Reputation: 125
Here is how I made a universal app from an existing iPhone project by creating ~ipad.xib(s) using duplicate and then adding them back to a backup of the project, and checking universal.
I used xcode 4.02 with a base sdk of 4.3.3 with a deployment target of 3.1.2.
I couldn't find any documentation on whether it is OK to do it this way. It works on these physical devices so far:
iPad 2 with 4.3, iPod touch v1 with 3.1.2, iPod touch v4 (retina) with 4.1
Is this a correct way of creating a universal app? It seems easy enough now that I have this worked out, but took forever to find this info.

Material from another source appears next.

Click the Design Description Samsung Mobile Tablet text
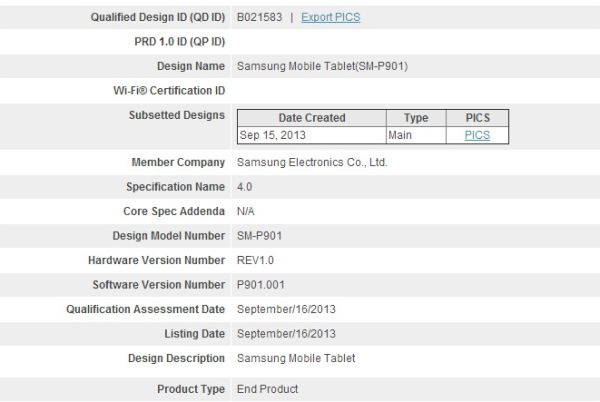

Oh also I do not have a mainwindow.xib but other nibs that get loaded elsewhere as tableview section headers and detail views in a tabbar app - so I left the main interface sections blank.
Oh - I don't have an iPad 1 and cant test on that device, but it doesn't seem to work right in the iPad 3.2 Simulator, but all other devices and simulators appear to work OK.
Upvotes: 1
Views: 1869
Reputation: 50717
What I have seen a lot of people do is use 2 separate classes for each device. Why? Couldn't tell you!
What I do is use 1 class for both iPad and iPhone, only I use a macro to determine what the current device is:
#define IDIOM UI_USER_INTERFACE_IDIOM()
#define IPAD UIUserInterfaceIdiomPad
if (IDIOM == IPAD)
{
/* do something specific for iPad. */
} else {
/* do something specific for iPhone, like set up frames. */
}
Of course, you will need to create iPad versions of your Interfaces, but that is the easy part.
As far as identifying it as a Universal app, there is an option in your Project settings, as well as Target Device Family in build settings that you will make sure is set to iPhone/iPad.
That is pretty much all I do to make universal apps, and is quite less time consuming as writing specific classes for each device!